VIE D'ANDRE GIDE

(Paris, 1869 - Paris, 1951)

ORIGINES :

     Le 27 février 1863, au temple Saint-Éloi de Rouen, est célébré le mariage de PAUL GIDE (né en 1832 à Uzès, dans une famille protestante dont le premier membre connu semble être un Gido piémontais, venu s'installer comme humble « ménager  » à Lussan, près d'Uzès, à la fin du XVIe siècle et qui s'y est converti à la religion réformée) et de JULIETTE RONDEAUX (née en 1835 à Rouen, d'une famille anciennement catholique, mais chez qui, depuis la fin du XVIIIe siècle, les hommes sont généralement libre-penseurs, et les femmes ferventes et rigoureuses protestantes). Tandis que les Rondeaux sont de riche bourgeoisie (le père de Juliette, Édouard Rondeaux, est un grand manufacturier d'indiennes, son oncle Jean a été député conservateur sous Louis-Philippe ; son grand-père, Charles Rondeaux de Montbray, joua un rôle important sous la Révolution et fut maire de Rouen) et font partie de la « H. S. P. » [1] de Rouen, les Gide jouissent d'une honnête aisance, sans plus : le père de Paul, Tancrède Gide, est président du Tribunal d'Uzès, et la famille a compté des négociants, des pasteurs...

• **Tâche à réaliser**
Dans le passage sur les origines d'André Gide, sur quels faits repose l'affirmation que les Rondeaux sont de riche bourgeoisie ? Répondez en une à trois phrases. Les données qui suivent n'ont aucun rôle ici.

• **Liste des données**
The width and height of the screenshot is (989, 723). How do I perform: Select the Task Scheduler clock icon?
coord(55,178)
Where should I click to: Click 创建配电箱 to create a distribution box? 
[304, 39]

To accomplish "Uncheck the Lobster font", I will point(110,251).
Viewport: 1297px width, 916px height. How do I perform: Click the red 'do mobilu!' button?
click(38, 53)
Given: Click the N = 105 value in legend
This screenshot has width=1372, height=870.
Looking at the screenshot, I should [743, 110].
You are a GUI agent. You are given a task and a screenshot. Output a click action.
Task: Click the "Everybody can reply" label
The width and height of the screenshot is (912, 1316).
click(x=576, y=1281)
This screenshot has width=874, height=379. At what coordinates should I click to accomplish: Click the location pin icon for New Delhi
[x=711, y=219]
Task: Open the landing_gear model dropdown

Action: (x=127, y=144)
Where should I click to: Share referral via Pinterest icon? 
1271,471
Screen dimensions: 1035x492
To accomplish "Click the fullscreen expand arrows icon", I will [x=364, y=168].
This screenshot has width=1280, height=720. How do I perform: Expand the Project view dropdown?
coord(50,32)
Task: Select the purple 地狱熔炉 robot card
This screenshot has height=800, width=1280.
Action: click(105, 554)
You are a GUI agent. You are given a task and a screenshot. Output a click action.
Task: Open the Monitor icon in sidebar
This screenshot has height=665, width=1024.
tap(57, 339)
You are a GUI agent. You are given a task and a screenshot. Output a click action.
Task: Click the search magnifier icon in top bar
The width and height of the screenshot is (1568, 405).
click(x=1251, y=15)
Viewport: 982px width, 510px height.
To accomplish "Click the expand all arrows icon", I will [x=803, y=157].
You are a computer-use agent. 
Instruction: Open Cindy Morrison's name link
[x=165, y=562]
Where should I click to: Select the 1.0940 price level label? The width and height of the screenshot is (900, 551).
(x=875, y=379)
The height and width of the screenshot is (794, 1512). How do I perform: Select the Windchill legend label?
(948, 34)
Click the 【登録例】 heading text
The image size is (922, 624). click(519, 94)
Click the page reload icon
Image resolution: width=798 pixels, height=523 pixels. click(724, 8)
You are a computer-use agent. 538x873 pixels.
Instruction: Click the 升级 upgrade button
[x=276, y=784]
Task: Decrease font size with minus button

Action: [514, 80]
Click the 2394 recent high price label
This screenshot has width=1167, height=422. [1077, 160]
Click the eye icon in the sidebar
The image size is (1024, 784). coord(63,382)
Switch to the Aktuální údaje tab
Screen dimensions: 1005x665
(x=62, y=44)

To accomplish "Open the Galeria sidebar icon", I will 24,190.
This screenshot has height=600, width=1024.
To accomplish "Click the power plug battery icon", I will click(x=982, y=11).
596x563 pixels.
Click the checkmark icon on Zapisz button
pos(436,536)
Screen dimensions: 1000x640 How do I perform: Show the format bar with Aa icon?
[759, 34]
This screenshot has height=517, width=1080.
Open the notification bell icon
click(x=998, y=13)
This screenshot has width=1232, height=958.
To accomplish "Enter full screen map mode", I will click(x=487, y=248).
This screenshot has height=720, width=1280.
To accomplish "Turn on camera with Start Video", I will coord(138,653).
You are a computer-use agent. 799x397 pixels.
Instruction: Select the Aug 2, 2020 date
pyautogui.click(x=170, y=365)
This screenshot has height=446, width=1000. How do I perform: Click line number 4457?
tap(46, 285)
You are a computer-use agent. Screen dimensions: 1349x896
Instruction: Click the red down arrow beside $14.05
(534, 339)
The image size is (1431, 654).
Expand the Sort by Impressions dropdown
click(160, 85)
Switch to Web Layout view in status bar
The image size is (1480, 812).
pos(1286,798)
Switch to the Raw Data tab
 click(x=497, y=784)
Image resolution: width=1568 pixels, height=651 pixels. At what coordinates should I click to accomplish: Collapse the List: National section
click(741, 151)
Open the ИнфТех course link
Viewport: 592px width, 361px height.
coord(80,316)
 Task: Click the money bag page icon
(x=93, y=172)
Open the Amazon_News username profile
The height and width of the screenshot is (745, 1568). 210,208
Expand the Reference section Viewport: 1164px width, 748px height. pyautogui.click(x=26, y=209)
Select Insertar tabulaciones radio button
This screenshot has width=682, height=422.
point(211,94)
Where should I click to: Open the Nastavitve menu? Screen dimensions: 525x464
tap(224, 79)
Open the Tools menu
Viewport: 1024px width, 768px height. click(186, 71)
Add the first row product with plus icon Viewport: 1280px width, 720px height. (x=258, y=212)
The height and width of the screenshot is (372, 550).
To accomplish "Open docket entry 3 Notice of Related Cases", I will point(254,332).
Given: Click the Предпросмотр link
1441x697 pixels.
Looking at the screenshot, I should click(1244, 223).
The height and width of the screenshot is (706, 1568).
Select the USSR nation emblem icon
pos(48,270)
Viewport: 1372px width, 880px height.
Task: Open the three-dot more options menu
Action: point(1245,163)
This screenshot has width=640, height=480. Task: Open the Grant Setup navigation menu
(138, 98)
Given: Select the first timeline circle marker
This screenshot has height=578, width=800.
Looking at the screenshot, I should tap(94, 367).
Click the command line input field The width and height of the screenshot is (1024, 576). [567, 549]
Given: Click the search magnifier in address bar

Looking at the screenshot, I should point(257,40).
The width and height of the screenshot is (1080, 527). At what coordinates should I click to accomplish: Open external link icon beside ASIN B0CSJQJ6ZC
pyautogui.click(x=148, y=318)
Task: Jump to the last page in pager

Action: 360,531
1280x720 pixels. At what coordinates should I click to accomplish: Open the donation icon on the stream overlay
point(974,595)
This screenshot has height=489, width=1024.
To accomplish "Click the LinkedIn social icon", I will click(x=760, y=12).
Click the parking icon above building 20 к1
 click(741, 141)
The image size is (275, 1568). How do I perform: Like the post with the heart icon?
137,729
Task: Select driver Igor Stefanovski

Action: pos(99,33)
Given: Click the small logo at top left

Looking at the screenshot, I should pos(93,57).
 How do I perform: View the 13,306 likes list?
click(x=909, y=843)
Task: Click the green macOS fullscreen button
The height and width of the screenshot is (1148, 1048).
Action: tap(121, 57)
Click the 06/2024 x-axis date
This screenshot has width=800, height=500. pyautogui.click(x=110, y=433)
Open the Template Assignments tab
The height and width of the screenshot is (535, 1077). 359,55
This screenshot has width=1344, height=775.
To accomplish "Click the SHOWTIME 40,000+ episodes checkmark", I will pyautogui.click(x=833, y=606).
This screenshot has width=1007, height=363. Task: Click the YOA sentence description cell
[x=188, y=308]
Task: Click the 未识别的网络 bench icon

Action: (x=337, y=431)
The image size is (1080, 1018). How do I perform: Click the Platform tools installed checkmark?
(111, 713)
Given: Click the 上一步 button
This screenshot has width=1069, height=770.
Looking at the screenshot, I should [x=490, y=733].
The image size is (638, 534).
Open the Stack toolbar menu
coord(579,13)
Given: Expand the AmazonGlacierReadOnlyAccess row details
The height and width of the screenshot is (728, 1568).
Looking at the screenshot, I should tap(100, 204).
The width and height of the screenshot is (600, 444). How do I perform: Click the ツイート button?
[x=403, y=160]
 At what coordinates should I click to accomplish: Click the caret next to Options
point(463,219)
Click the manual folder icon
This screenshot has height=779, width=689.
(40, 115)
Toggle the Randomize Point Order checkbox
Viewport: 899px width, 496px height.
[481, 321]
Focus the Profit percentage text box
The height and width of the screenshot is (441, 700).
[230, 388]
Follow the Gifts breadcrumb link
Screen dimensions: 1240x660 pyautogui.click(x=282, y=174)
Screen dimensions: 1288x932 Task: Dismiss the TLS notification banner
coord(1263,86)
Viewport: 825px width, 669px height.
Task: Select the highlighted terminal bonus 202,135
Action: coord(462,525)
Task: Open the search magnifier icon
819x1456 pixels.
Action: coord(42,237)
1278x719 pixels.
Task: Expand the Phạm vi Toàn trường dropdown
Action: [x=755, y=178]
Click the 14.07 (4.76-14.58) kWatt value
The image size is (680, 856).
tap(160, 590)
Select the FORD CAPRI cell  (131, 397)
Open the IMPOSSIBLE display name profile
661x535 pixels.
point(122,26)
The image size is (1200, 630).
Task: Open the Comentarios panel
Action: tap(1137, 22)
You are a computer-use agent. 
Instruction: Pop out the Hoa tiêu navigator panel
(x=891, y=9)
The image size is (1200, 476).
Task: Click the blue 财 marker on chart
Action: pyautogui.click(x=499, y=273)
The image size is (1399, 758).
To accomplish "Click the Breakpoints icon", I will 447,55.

• **Réponse à la tâche**
Le passage cite le père de Juliette, Édouard Rondeaux, grand manufacturier d'indiennes, et son oncle Jean, député conservateur sous Louis-Philippe. Il mentionne aussi son grand-père, Charles Rondeaux de Montbray, qui joua un rôle important sous la Révolution et fut maire de Rouen.